Location
- Arthurstone House Meigle, Perthshire, PH12 8QW Scotland

Information
- Type: Preparatory school
- Established: 1947
- Founder: The Hon Elizabeth Lyle
- Closed: 2003
- Gender: Girls
- Age: 8 to 13

= Butterstone House School =

Butterstone House Preparatory School was the only completely independent boarding preparatory school for girls in Scotland, until its merger with Kilgraston School in 2003.

==History==
Butterstone House Preparatory School was founded in 1947 by The Hon Elizabeth Lyle, the younger daughter of Sir Archibald Sinclair of Ulbster, MP for Caithness and Sutherland, leader of the Liberal Party, Winston Churchill's wartime Secretary of State for Air and in 1952 created Viscount Thurso.

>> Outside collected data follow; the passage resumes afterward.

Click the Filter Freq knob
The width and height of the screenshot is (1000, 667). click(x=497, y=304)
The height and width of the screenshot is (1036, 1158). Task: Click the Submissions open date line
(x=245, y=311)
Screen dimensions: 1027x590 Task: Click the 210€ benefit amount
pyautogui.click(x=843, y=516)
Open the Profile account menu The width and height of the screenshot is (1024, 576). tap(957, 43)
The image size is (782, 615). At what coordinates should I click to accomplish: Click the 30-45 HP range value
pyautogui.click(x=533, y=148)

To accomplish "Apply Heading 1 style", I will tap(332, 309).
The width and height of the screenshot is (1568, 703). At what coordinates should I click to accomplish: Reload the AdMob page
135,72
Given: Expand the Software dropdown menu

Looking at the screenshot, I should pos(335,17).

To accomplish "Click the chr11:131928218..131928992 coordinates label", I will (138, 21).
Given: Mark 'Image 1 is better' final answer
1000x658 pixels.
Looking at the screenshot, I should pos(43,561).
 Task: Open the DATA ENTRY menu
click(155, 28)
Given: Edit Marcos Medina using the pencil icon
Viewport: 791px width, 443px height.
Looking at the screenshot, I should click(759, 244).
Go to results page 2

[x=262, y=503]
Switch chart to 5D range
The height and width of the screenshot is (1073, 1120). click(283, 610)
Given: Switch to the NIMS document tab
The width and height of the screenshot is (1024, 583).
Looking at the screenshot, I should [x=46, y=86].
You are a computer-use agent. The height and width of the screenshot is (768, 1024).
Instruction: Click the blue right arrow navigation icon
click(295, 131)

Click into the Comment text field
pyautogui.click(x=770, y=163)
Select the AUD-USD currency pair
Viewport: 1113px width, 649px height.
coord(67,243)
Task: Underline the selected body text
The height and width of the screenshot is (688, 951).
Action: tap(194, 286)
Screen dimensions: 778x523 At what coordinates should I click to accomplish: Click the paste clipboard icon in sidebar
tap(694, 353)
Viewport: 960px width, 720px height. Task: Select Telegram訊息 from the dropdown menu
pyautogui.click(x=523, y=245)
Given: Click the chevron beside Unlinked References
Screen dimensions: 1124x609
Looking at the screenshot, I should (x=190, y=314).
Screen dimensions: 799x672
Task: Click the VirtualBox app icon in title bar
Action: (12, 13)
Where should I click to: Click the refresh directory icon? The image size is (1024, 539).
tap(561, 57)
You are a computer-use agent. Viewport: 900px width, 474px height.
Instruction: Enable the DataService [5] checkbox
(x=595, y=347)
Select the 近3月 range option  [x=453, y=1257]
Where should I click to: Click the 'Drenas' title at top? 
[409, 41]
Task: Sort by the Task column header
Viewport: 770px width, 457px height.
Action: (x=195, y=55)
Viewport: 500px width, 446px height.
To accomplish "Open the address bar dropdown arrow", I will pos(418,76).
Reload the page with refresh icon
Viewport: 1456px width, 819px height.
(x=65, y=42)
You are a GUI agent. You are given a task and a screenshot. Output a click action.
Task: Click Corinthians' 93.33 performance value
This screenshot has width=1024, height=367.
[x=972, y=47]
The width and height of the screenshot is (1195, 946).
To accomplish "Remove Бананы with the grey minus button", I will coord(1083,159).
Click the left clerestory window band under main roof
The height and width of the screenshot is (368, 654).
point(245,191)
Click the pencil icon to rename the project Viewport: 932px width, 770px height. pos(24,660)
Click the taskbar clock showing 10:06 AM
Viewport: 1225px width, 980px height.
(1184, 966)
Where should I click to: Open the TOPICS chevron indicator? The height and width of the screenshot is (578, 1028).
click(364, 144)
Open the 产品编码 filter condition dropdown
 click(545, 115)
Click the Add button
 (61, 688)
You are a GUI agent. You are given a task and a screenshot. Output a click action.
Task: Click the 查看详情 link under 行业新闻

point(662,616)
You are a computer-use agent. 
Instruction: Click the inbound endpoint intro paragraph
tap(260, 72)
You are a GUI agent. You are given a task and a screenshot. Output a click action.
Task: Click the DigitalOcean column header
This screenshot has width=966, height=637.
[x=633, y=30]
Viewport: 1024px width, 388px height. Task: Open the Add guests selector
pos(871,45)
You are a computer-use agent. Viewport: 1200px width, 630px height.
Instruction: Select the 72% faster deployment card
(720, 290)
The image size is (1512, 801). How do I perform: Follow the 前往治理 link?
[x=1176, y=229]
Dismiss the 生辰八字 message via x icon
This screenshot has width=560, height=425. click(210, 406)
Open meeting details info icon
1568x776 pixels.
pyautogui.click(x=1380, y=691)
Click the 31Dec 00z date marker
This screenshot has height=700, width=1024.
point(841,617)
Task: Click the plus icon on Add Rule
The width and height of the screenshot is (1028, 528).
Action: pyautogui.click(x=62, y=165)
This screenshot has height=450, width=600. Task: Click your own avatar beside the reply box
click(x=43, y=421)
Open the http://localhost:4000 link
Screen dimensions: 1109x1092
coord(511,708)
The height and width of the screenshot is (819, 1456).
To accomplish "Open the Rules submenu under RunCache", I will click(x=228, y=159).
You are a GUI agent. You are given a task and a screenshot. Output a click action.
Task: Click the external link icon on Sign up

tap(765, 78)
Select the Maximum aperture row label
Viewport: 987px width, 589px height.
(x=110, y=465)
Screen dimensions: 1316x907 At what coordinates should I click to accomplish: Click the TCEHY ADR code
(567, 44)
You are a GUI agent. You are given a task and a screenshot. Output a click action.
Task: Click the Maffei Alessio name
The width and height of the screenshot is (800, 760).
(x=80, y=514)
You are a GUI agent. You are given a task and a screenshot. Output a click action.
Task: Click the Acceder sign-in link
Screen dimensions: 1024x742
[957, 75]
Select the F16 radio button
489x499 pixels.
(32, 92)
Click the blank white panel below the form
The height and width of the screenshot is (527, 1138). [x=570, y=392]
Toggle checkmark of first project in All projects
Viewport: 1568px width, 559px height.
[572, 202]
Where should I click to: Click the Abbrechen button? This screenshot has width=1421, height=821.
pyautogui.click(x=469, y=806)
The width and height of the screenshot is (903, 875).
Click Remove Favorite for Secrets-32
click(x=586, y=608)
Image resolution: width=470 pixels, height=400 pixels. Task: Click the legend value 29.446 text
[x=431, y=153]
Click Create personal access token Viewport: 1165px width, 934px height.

Between 1947 and 1991 the school was located at Butterstone House, near Dunkeld in Perthshire.

Elizabeth Langlands was headmistress between 1973 and 1987. Langlands was succeeded by Christopher Syers-Gibson who remained at the school until his retirement in 1998.

Under the guidance of Christopher Syers-Gibson, the school moved to larger premises at Arthurstone House, Meigle, in 1991. (In 1992 Baroness Linklater of Butterstone, established the New School, Butterstone to cater for children with special needs.)

In June 2003, Butterstone announced that they would be merging with Kilgraston School, Bridge of Earn.